The New York Stock Exchange cracked the 10,000 mark today for the first time this year as news sunk in that Maine's Republican Senator Olympia Snowe cast a vote in support of the Senate Finance Committee’s healthcare bill.

Wall Street is poised for another big day tomorrow as reports circulate that the other half of the Republican moderate caucus, Maine's Sue Collins, may also give the Democrats a vote on health reform.

Can South Carolina's Lindsey Graham or Ohio's George Voinovich be next to jump ship? Imagine the fireworks!

Happy Days are certainly here again. Dow 20,000, here we come!

Just kidding, but the media and blogosphere are handling Snowe's "betrayal" in a fashion that is way over the top. Last night, MSNBC was wondering about the political consequences faced by Snowe. One shudders to imagine what the gang at Fox News was up to.

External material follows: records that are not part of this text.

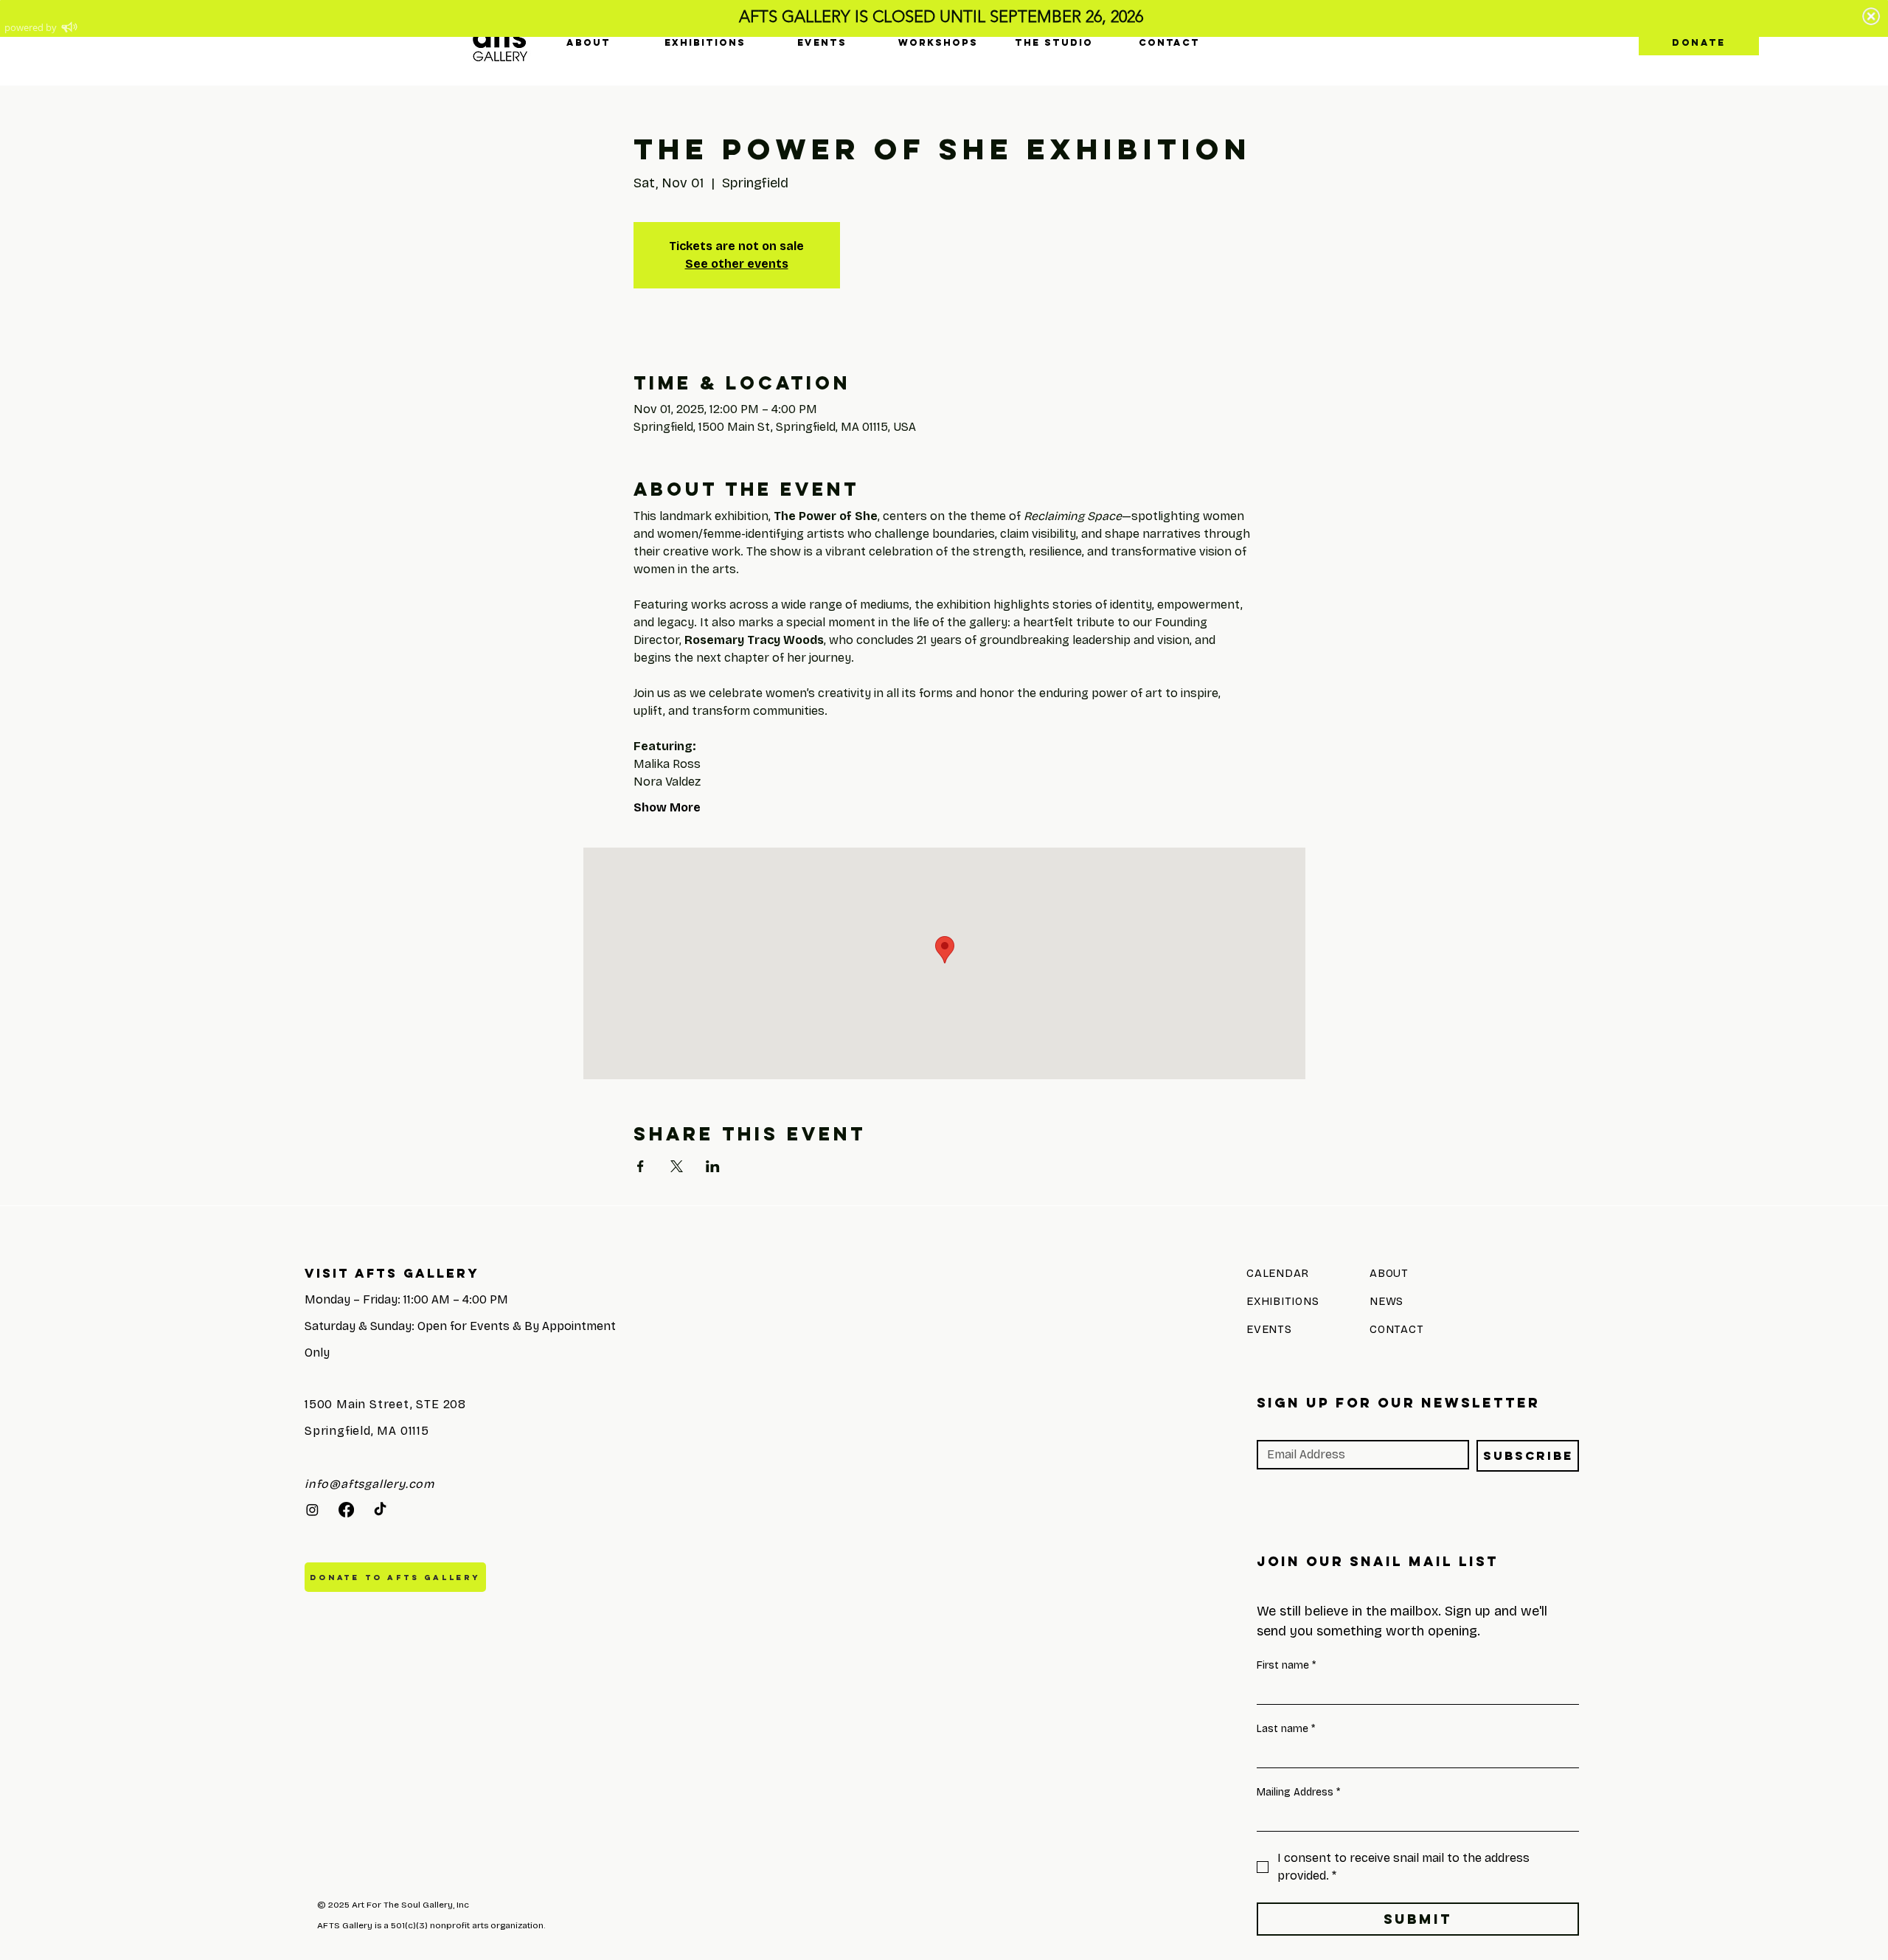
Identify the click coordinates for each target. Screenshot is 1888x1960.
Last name (1286, 1728)
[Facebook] (346, 1509)
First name (1286, 1665)
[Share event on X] (677, 1166)
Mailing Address (1298, 1792)
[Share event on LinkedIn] (713, 1166)
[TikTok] (380, 1509)
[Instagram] (312, 1509)
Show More (667, 807)
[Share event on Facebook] (641, 1166)
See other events (736, 264)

The reality: Snowe can serve the good people of "The Pine Tree State" as long as she doesn’t melt. The 62-year-old, three-term senator received 74 percent of the vote during her last election in 2006. She was elected to Congress in '78, and at that time ranked as the youngest GOP woman to win a House seat. As wife of two-term former Governor Jock McKernan, Snowe is as close to royalty as it gets in Maine.

Collins enjoys a similar political pedigree. She was first elected to the Senate in '96 and grabbed 61 percent of the vote in '08. Collins' parents both served as Mayor of Caribou, Me. Her roots are deep.

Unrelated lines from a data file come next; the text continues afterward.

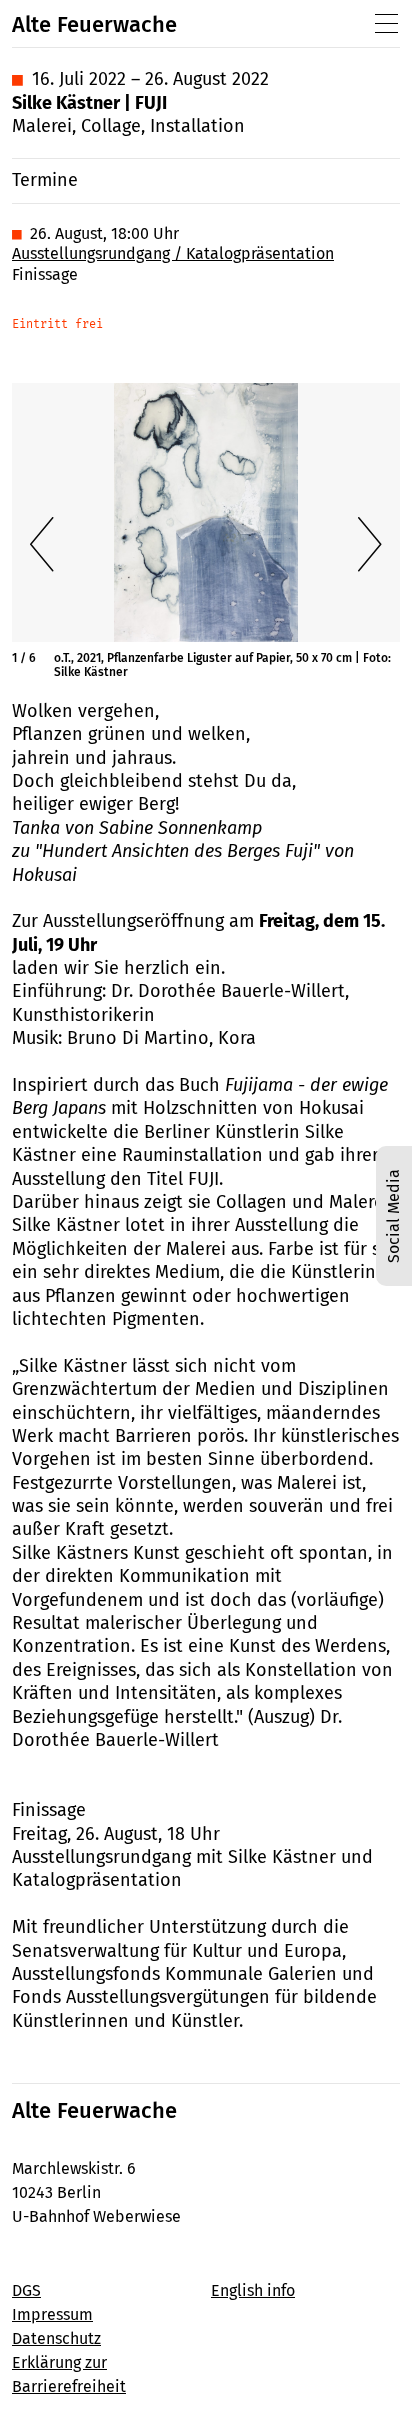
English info (253, 2290)
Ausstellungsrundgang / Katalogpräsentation (173, 253)
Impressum (52, 2314)
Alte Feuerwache (94, 24)
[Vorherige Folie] (42, 544)
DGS (26, 2290)
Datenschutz (56, 2338)
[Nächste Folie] (370, 544)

Snowe and Collins fret little about political retribution. It's too bad they can't be cloned.

President Obama is wrong to crow about Snowe's single vote as a show of "bipartisanship." Republican National Committee chairman Michael Steele is correct to say one vote does not bipartisanship make. Neither do a handful of others from the ranks of the 40 GOP Senators on Capitol Hill.

The U.S. will be in a much better place when party lines are not as rigid as they are today. Politics does not always have to be a blood sport. A legend like Ted Kennedy is remembered because he was not out to destroy political rivals.